Anticancer Effect of Intracellular-Delivered Doxorubicin Using a Redox-Responsive LMWSC-g-Lipoic Acid Micelles

• Published in: Macromolecular research Vol. 26; no. 7; pp. 650 - 658
• Main Authors: Anh, Jun-Hyuk, Jeong, Gyeong-Won, Nah, Jae-Woon
• Format: Journal Article
• Language: English
• Published: Seoul The Polymer Society of Korea 01.07.2018; Springer Nature B.V; 한국고분자학회
• Subjects: Anticancer properties; Cancer; Characterization and Evaluation of Materials; Chemical bonds; Chemistry; Chemistry and Materials Science; Chitosan; Complex Fluids and Microfluidics; Coupling (molecular); Coupling agents; Cytoplasm; Destabilization; Dialysis; Dismantling; Doxorubicin; Drug carriers; Drug delivery systems; Fluorescence; Glutathione; Lipoic acid; Low molecular weights; Morphology; Nanochemistry; Nanotechnology; Particle size; Physical Chemistry; Polymer Sciences; Soft and Granular Matter; Surface charge; Toxicity; 고분자공학; redox-responsive; lipoic acid; LMWSC; glutathione; anticancer effect
• ISSN: 1598-5032; 2092-7673
• DOI: 10.1007/s13233-018-6113-1

To induce a quick-drug release, lipoic acid (LA) was introduced to amine group of low molecular weight water-soluble chitosan (LMWSC) by coupling agent.

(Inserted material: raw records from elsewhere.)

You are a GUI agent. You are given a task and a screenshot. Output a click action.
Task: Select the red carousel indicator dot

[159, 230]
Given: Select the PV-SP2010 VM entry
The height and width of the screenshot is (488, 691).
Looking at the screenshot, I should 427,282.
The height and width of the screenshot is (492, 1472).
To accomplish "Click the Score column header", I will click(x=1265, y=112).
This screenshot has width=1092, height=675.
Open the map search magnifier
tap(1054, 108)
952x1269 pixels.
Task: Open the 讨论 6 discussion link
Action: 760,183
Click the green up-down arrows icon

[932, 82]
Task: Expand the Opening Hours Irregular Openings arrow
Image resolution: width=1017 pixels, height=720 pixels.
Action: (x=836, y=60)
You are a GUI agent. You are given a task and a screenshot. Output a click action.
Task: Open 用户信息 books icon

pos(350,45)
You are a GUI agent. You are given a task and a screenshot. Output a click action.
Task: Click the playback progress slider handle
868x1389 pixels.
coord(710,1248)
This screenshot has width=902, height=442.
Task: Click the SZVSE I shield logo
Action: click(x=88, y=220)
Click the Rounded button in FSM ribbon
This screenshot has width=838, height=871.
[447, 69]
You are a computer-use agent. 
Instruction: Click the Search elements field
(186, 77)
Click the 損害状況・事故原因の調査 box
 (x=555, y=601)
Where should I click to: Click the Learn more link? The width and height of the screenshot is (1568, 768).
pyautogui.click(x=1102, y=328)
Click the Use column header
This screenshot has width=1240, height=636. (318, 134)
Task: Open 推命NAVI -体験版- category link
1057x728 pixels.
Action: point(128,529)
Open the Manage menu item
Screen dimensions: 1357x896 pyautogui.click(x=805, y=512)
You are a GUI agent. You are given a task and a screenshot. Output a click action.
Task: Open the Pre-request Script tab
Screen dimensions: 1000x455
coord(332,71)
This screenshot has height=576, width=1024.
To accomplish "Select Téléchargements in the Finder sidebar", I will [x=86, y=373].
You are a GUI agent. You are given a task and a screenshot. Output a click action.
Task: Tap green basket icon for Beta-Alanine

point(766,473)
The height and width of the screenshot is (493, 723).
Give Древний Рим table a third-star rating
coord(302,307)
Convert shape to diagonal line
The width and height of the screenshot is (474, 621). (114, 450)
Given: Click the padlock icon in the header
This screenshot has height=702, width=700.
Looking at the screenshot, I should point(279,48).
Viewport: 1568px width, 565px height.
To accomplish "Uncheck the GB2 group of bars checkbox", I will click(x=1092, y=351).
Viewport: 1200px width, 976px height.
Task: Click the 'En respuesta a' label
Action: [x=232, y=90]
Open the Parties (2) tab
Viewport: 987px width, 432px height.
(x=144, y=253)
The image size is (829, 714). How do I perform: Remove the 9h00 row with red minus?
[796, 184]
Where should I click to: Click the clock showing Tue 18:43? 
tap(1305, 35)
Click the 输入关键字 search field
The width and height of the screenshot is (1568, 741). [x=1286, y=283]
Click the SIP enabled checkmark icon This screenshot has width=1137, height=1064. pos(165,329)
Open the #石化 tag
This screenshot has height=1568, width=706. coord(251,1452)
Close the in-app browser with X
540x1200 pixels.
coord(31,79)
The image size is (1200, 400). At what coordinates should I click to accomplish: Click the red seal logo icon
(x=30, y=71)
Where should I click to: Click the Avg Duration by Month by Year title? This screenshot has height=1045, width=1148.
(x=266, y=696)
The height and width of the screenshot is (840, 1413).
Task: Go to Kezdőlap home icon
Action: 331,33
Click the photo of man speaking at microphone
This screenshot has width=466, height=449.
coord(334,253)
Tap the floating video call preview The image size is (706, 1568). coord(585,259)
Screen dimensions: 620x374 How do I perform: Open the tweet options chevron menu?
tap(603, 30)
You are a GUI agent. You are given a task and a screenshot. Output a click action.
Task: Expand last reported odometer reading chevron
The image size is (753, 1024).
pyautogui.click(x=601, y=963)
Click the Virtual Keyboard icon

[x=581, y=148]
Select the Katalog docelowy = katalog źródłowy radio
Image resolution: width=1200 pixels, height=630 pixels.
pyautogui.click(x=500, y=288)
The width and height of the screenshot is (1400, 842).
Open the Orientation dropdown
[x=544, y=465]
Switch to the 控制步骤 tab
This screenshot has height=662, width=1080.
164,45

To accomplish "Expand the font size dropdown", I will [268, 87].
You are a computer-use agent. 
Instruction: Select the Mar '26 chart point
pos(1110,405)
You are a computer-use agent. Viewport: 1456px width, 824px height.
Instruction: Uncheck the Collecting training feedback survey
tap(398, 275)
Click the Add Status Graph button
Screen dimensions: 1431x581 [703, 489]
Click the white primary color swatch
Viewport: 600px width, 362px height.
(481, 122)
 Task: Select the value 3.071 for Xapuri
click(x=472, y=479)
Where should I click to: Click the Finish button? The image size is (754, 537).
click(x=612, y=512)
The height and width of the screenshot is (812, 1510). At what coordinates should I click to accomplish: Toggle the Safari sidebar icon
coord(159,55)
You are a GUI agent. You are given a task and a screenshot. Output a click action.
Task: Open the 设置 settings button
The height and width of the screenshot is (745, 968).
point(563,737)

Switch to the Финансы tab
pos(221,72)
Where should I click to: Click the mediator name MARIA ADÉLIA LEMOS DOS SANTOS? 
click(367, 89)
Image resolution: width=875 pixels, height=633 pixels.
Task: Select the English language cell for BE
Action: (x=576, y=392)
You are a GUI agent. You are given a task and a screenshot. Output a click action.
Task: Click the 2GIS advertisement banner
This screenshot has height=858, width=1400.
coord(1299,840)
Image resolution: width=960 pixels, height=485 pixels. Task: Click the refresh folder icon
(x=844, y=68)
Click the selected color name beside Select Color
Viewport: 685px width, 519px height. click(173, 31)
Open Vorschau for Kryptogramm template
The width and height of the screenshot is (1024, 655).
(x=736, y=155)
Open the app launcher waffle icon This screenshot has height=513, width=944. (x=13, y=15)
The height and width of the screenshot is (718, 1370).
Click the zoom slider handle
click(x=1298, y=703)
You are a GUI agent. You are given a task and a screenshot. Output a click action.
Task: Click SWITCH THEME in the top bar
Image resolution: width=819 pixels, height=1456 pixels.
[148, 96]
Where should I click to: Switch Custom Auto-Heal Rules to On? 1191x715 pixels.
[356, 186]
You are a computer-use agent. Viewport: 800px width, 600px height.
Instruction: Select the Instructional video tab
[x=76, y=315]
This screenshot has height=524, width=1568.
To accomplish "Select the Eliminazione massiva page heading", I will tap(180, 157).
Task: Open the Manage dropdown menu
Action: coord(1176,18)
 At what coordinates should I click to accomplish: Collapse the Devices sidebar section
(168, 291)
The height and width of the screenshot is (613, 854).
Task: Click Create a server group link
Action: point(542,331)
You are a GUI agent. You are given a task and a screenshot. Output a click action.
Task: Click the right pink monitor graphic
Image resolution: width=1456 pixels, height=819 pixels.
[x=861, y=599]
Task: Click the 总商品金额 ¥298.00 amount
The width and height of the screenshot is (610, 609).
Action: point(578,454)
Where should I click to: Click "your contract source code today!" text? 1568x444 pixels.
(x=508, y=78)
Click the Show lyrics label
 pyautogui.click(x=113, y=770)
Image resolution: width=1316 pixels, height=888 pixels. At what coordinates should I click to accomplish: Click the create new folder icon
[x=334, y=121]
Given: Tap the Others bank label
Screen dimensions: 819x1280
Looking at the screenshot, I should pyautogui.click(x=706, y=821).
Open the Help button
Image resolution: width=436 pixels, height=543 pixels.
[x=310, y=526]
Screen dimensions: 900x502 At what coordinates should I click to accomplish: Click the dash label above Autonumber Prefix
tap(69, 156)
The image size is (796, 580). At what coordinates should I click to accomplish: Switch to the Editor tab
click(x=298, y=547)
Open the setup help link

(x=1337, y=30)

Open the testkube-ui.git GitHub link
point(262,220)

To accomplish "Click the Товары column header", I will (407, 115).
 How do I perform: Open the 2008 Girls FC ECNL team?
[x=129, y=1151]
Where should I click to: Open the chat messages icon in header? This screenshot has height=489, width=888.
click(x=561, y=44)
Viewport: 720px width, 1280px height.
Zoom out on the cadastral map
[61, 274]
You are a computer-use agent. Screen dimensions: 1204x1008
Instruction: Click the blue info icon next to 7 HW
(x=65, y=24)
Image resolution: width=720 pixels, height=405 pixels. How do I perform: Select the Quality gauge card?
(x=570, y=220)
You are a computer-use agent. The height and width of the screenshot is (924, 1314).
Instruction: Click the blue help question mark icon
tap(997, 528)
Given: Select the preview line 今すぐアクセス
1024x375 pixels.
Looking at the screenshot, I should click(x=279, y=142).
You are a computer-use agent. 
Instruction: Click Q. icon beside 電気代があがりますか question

The disulfide bond (-S-S-) of lipoyl group from LMWSC-grafted lipoic acid (LL) can response to glutathione (GSH) at cytoplasm with reducing environment, where LL can rapidly be disassembled via dissociation of disulfide bond (-S-S-) by GSH. The doxorubicin (DOX)-encapsulated LL (LLDOX) was prepared by dialysis method, which allowed quick release of DOX by destabilization of inner-hydrophobic core of LL when disulfide bond (-S-S-) was dissociated by GSH. To demonstrate a redox-responsive release behavior of LLDOX, its drug release was accomplished under PBS buffer (pH 7.4) and GSH (10 mM) condition. In addition, the particle size and morphology of LL and LLDOX were respectively confirmed by DLS and TEM. The particle sizes of LL30% and LL60% were indicated as 268.8±30.9 and 308.1±11.9 nm, respectively. In addition, particle size of LLDOX was decreased more than that of LL. Also, surface charge of LLDOX was displayed to strong positive charge (LLDOX30%: 12.6±0.5 mV, LLDOX60%: 9.6±1.1 mV). Moreover, their morphological structure has a spherical shape. The cytotoxicity LL and LLDOX was confirmed by using MTT assay. Besides, to investigate the intracellular uptake of DOX from LLDOX against HeLa and AGS cell lines, fluorescence image was observed by using fluorescence microscopy. These results suggest that LL is an excellent as a drug carrier due to high anticancer effect by rapid drug release with redox-responsive effect.